We are moving towards a society where an increasing number of decisions are made by artificial intelligence – from hiring new staff to autonomous vehicles and clinical decisions in operating theatres.
With support from the Independent Research Fund Denmark (DFF), Associate Professor Jes Frellsen and Professor Søren Hauberg from DTU Compute aim, over the next five years, to make AI more transparent and accountable.
“A major problem with current AI models is that they are far too overconfident. Essentially, something is either completely right or completely wrong. AI does not reflect well on uncertainty – why, or how close it is to complete failure or complete success – which can be problematic in critical application,” explains Principal Investigator Jes Frellsen.
“If, on the other hand, a model can say: I believe this, but I am not entirely certain, the user can act more appropriately. It is about transparency and responsible use of AI. This is a fundamental property we need to master in a society where AI-based solutions are accelerating rapidly.”
The researchers and their team will develop methods that can quantify and explain uncertainty in AI models. The Independent Research Fund Denmark has awarded approximately seven million Danish kroner to the methodological development project.
Jes Frellsen is also Co-leader in another five-year AI project funded by the same foundation and led by the IT University of Copenhagen (ITU), which focuses on the use of language models in healthcare. Here, the challenge is how models can communicate uncertainty in a way that both patients and healthcare professionals understand.
While the projects share concept, they approach the problem from very different angles.
New Mathematics for Complex Models
In the methodological project, the researchers aim to make AI more reliable by combining deep neural networks – models that identify patterns in complex data – with a century-old mathematical approach that enables the calculation of uncertainty in predictions.
However, neural networks are so complex and full of symmetries that this classical approach cannot be applied as it stands.
Jes Frellsen and Søren Hauberg therefore intend to develop new mathematical and algorithmic tools that take the networks’ structure and symmetries into account, thereby achieving more robust uncertainty estimates.

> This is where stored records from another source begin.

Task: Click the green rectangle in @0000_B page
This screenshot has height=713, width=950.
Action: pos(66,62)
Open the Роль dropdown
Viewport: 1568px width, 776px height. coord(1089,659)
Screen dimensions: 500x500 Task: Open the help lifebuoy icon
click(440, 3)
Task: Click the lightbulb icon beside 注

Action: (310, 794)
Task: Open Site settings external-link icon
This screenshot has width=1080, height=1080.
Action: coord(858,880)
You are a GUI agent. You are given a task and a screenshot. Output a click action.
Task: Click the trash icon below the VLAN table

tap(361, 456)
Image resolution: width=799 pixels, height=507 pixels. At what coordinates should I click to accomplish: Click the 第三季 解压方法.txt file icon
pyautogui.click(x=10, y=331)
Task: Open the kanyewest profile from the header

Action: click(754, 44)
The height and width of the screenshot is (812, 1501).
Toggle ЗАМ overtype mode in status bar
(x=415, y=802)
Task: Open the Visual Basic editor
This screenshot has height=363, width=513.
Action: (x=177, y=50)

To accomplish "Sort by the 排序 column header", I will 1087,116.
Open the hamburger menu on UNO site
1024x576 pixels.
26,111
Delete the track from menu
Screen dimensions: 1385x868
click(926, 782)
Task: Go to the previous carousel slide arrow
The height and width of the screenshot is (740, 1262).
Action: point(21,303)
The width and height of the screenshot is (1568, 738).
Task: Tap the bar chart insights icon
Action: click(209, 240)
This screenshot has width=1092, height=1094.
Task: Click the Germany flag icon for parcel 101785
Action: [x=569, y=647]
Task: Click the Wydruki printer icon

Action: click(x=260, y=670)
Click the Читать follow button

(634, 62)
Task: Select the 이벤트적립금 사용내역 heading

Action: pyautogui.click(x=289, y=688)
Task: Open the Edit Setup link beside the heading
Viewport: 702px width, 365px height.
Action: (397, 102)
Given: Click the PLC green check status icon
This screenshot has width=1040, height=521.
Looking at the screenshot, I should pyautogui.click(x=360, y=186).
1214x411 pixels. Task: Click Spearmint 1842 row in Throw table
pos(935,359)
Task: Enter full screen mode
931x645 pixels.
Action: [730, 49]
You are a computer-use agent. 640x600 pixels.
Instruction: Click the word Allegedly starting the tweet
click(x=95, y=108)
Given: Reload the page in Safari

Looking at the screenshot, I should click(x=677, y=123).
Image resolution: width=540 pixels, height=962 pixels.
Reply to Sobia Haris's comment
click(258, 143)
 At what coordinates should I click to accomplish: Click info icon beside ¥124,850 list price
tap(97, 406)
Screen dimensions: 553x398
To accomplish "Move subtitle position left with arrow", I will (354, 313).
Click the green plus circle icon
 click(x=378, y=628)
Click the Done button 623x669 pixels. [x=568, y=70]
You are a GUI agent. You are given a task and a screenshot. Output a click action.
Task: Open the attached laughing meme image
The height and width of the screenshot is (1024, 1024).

Failure to express uncertainty hinders innovation
Uncertainty in AI models is not only a technical issue; it can have drastic consequences if decisions are made based on incorrect conclusions. It also hampers innovation.
Jes Frellsen and Søren Hauberg apply deep learning to protein sequences, which are widely used in industry, including pharmaceuticals.
“In the pharmaceutical industry, AI can predict aspects of how a protein-based drug might behave in the human body. But if the model only answers ‘success’ or ‘failure’, it is of little practical value in the drug development process. These are concrete challenges that our partners want us to help solve so that they can develop better drugs,” says Jes Frellsen.
Uncertainty about meaning and phrasing in language models
The language-model project, led by Christian Hardmeier at ITU, focuses on uncertainty in large language models in healthcare applications and on separating the uncertainty about a statement’s meaning and phrasing.
Through experiments, researchers will also examine how people interpret uncertainty and how it should be communicated.
“Current AI chatbots can quickly answer almost any question, including medical ones, and the phrasing usually sounds very convincing. But how can the user know when the answer is correct?” says Jes Frellsen.
“It is fundamentally about transparency. We know that AI models make mistakes, and they must be able to calculate and clearly express that uncertainty so users can understand it.”
Important for Denmark to take the lead
Globally, only a few researchers work on uncertainty quantification in AI. At the European level, Danish, British, German, and Finnish researchers are among the leaders.
“You can hardly avoid AI models today. The trend is towards automating more and more processes, so it is crucial that we, as a society, take this issue seriously,” says Co-leader for the DTU Compute project Søren Hauberg.
“This underlines how important it is for Danish researchers to lead the way in making AI more responsible.”
Both of the DFF-funded projects begin in March 2026.